Das 40 famílias do assentamento, 34 são certificadas como produtoras de
orgânicos pela Rede de Agroecologia Povos da Mata, o segundo maior
Organismo Participativo da Avaliação da Conformidade Orgânica (Opac) do país,
atrás apenas da Ecovida.
·
Produção
orgânica
Nesse
modelo de certificação, pelo menos três produtores associados à rede e que não
fazem parte do assentamento visitam as propriedades a cada seis meses ou um ano
para verificar as condições dos cacaueiros. A vantagem é a redução dos custos
em relação a auditores tradicionais.
Atualmente, toda
a produção de cacau do assentamento ocorre em sistemas agroflorestais, sendo
que o modelo cabruca é 70% do total. Nele, os cacaueiros crescem à sombra das
árvores nativas da Mata Atlântica, com incidência de luz suficiente para
produzir.
Nos
sistemas agroflorestais que não são no modelo cabruca, os produtores do
assentamento plantam pelo menos cinco culturas de ciclo curto para agregar
valor à área enquanto o cacau não está dando lucro.
O
piar dos pássaros é sinal de uma produção em consonância com o ambiente.

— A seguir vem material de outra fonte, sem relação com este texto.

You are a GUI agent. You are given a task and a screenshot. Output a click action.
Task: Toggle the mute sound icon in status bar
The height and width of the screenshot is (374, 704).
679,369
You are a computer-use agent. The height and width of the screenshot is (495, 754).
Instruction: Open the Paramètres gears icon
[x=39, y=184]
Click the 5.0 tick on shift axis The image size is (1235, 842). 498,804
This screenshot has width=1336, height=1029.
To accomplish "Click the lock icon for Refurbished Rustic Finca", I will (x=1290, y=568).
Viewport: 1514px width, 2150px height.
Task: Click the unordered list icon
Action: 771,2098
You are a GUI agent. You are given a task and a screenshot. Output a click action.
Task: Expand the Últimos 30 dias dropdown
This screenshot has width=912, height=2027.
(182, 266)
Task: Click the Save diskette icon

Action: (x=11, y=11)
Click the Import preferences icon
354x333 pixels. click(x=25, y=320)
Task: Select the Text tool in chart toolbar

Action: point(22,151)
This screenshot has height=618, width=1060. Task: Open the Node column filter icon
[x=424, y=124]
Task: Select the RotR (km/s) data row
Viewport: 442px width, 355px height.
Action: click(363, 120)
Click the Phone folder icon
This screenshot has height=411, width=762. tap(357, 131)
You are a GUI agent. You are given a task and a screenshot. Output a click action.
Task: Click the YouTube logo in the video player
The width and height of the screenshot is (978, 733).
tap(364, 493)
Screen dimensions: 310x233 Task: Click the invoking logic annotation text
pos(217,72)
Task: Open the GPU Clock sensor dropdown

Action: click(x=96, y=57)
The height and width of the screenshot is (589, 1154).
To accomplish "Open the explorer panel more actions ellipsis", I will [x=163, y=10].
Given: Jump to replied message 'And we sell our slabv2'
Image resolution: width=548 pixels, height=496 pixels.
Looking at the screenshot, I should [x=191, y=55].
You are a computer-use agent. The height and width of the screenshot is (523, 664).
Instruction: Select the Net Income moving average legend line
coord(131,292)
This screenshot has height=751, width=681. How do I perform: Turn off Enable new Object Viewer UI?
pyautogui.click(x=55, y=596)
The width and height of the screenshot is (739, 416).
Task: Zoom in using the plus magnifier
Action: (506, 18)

Luciano mostra uma caixa d’água usada para guardar a biocalda — uma mistura de
esterco, melaço de cana, micro-organismos e outros produtos — que tem ajudado a
garantir a sanidade das plantas sem uso de químicos.
·
Manejo
para conter o fungo
De
acordo com o agricultor, a maior parte do cacau do assentamento é das
variedades Pará e Parazinho, propícias ao desenvolvimento da doença. Porém, o
manejo constante das árvores diminui a proliferação do fungo.
Além
do manejo diferenciado, os produtores do assentamento buscaram obter
um retorno melhor com a amêndoa a partir da construção de
uma estrutura de beneficiamento do cacau, que ocorreu em 2018. Luciano e
outros três agricultores tomaram um empréstimo com prazo de três anos para
construir uma casa de fermentação, uma estufa solar e um armazém de cacau.
“Era
dinheiro para caramba naquele momento, e topamos fazer o que ninguém queria”,
conta, com um sorriso largo no rosto, reforçando que todos os assentados do
Dois Riachões utilizam a estrutura. Um ano depois, implantaram uma pequena
fábrica de chocolate artesanal.
O
crédito para a estrutura de beneficiamento veio da organização
não-governamental (ONG) Tabôa, braço de fortalecimento de comunidades
do Instituto Arapyaú, criado por Guilherme Leal, sócio-fundador da
Natura. Nas próximas semanas, os assentados vão solicitar um novo financiamento
para transformar a fábrica de chocolate artesanal em um negócio com mais
escala.
“Fizemos
ovos de Páscoa e vendemos para pessoas em Salvador e também no Paraná, São
Paulo e Rio de Janeiro. A demanda é muito grande, precisamos de recursos para
comprar todos os insumos. É investimento que em menos de um ano deve se pagar”,
estima.
·
Chocolate Dengo
O
trabalho dos produtores do Dois Riachões só teria sentido se houvesse alguém
que o valorizasse. Por isso, ao mesmo tempo, Guilherme Leal criou a empresa de
chocolates Dengo, que paga um adicional pelas amêndoas com base na
qualidade.
“Nós
nos propomos a ser um negócio com impacto social, com meta de dobrar a renda de
3 mil agricultores que preservam a floresta”, afirma Roberto Teles, co-líder do
hub de inovação que fica dentro da Fazenda Conduru, em Ilhéus. Na propriedade,
a Dengo estuda o manejo do cacau e recebe turistas que querem conhecer os
processos por trás do chocolate de qualidade.
Enquanto
uma arroba (15 quilos) de cacau commodity é vendida a R$ 210, a Dengo paga R$
450 a R$ 525 pela arroba da amêndoa produzida no Dois Riachões.